Consider the periodicity of the following function: $y=f(x)=\cos (x^2)$?

Question

A periodic function is a function with $f(x) = f(x+T) \ (T>0; ∀x ∈ D; \ D$ is the definite set). In the problem I give, I am trying to prove that there does not exist a satisfying $T$. However when I substitute $T = 2\pi$, we get $\cos[(x+2\pi)^2] = \cos(x^2 + 4x\pi + 4 \pi^2) = \cos (x^2)$, so this is a periodic function , but the answer given is a non-periodic function and I don't know what was wrong ?

Answer 1

It is not. Both the terms $4\pi x$ and $4 \pi^2$ cannot be 'canceled', since $x$ can be anything and $4\pi^2 = 2\pi(2\pi)$, so neither of them is necessarily a integer multiple of $2\pi$ (the latter never is).
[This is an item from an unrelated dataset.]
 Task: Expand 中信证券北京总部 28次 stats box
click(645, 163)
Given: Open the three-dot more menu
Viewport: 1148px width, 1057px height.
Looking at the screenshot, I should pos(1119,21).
Even combining then we get $2\pi(2x+2\pi)$, and whenever $2x+2\pi$ is not an integer, we do not get $\cos(x^2+2\pi(2x+2\pi))=\cos(x^2)$

For example: $$\cos(0^2) = \cos(0) = 1$$ $$\cos((2\pi)^2) = \cos(4\pi^2) \approx -0.207$$

I recommend looking the graph of the function.